### What you need to do
Please write out every one of the records below word for word, keeping each line as it appears.

### Provided records
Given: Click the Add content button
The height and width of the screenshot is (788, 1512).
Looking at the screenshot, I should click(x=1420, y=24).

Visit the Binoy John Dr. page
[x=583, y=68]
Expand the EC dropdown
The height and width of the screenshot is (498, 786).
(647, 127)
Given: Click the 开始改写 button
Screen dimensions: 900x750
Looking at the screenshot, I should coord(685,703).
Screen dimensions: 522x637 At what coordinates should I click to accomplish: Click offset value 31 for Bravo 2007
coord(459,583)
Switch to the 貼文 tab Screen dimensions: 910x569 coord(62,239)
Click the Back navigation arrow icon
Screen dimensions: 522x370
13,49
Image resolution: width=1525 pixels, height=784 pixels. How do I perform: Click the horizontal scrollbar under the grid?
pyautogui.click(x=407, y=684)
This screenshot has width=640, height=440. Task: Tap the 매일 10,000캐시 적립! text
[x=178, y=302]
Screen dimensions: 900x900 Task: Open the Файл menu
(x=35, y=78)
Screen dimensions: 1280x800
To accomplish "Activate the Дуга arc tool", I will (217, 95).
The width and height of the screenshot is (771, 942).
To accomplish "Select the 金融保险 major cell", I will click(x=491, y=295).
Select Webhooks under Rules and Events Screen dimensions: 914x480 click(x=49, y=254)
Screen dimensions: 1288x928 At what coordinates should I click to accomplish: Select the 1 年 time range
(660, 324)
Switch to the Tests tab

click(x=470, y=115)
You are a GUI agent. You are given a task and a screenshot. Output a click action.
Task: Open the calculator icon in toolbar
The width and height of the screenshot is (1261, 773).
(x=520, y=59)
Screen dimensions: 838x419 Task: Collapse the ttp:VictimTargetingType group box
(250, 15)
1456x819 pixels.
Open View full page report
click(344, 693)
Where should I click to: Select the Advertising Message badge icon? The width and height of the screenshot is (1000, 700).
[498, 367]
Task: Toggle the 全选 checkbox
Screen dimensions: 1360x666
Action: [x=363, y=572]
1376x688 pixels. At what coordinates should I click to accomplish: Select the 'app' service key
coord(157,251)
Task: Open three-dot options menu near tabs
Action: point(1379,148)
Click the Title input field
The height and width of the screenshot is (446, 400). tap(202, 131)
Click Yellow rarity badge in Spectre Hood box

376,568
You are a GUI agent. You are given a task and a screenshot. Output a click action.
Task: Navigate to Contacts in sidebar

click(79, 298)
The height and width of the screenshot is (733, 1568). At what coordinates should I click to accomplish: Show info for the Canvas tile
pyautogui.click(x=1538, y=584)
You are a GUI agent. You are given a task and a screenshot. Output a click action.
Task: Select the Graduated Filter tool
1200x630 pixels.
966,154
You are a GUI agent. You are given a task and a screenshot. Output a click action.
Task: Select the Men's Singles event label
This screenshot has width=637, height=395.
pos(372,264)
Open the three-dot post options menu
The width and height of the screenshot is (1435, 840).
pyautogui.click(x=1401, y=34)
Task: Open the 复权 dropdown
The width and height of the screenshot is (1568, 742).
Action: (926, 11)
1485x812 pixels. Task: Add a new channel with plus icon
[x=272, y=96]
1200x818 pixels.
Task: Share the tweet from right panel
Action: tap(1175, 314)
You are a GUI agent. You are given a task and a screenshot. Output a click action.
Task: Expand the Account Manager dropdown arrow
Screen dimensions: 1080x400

### Final result
Given: Click the Add content button
The height and width of the screenshot is (788, 1512).
Looking at the screenshot, I should click(x=1420, y=24).

Visit the Binoy John Dr. page
[x=583, y=68]
Expand the EC dropdown
The height and width of the screenshot is (498, 786).
(647, 127)
Given: Click the 开始改写 button
Screen dimensions: 900x750
Looking at the screenshot, I should coord(685,703).
Screen dimensions: 522x637 At what coordinates should I click to accomplish: Click offset value 31 for Bravo 2007
coord(459,583)
Switch to the 貼文 tab Screen dimensions: 910x569 coord(62,239)
Click the Back navigation arrow icon
Screen dimensions: 522x370
13,49
Image resolution: width=1525 pixels, height=784 pixels. How do I perform: Click the horizontal scrollbar under the grid?
pyautogui.click(x=407, y=684)
This screenshot has width=640, height=440. Task: Tap the 매일 10,000캐시 적립! text
[x=178, y=302]
Screen dimensions: 900x900 Task: Open the Файл menu
(x=35, y=78)
Screen dimensions: 1280x800
To accomplish "Activate the Дуга arc tool", I will (217, 95).
The width and height of the screenshot is (771, 942).
To accomplish "Select the 金融保险 major cell", I will click(x=491, y=295).
Select Webhooks under Rules and Events Screen dimensions: 914x480 click(x=49, y=254)
Screen dimensions: 1288x928 At what coordinates should I click to accomplish: Select the 1 年 time range
(660, 324)
Switch to the Tests tab

click(x=470, y=115)
You are a GUI agent. You are given a task and a screenshot. Output a click action.
Task: Open the calculator icon in toolbar
The width and height of the screenshot is (1261, 773).
(x=520, y=59)
Screen dimensions: 838x419 Task: Collapse the ttp:VictimTargetingType group box
(250, 15)
1456x819 pixels.
Open View full page report
click(344, 693)
Where should I click to: Select the Advertising Message badge icon? The width and height of the screenshot is (1000, 700).
[498, 367]
Task: Toggle the 全选 checkbox
Screen dimensions: 1360x666
Action: [x=363, y=572]
1376x688 pixels. At what coordinates should I click to accomplish: Select the 'app' service key
coord(157,251)
Task: Open three-dot options menu near tabs
Action: point(1379,148)
Click the Title input field
The height and width of the screenshot is (446, 400). tap(202, 131)
Click Yellow rarity badge in Spectre Hood box

376,568
You are a GUI agent. You are given a task and a screenshot. Output a click action.
Task: Navigate to Contacts in sidebar

click(79, 298)
The height and width of the screenshot is (733, 1568). At what coordinates should I click to accomplish: Show info for the Canvas tile
pyautogui.click(x=1538, y=584)
You are a GUI agent. You are given a task and a screenshot. Output a click action.
Task: Select the Graduated Filter tool
1200x630 pixels.
966,154
You are a GUI agent. You are given a task and a screenshot. Output a click action.
Task: Select the Men's Singles event label
This screenshot has width=637, height=395.
pos(372,264)
Open the three-dot post options menu
The width and height of the screenshot is (1435, 840).
pyautogui.click(x=1401, y=34)
Task: Open the 复权 dropdown
The width and height of the screenshot is (1568, 742).
Action: (926, 11)
1485x812 pixels. Task: Add a new channel with plus icon
[x=272, y=96]
1200x818 pixels.
Task: Share the tweet from right panel
Action: tap(1175, 314)
You are a GUI agent. You are given a task and a screenshot. Output a click action.
Task: Expand the Account Manager dropdown arrow
Screen dimensions: 1080x400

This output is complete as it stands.